-- Opening Marker --
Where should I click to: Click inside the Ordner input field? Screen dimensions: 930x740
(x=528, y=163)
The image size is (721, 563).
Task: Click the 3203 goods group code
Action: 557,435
-- Closing Marker --
» EXERCISE REQUIREMENTS
The required result is a verbatim copy of all the entries.

» WRITTEN ANSWER
Where should I click to: Click inside the Ordner input field? Screen dimensions: 930x740
(x=528, y=163)
The image size is (721, 563).
Task: Click the 3203 goods group code
Action: 557,435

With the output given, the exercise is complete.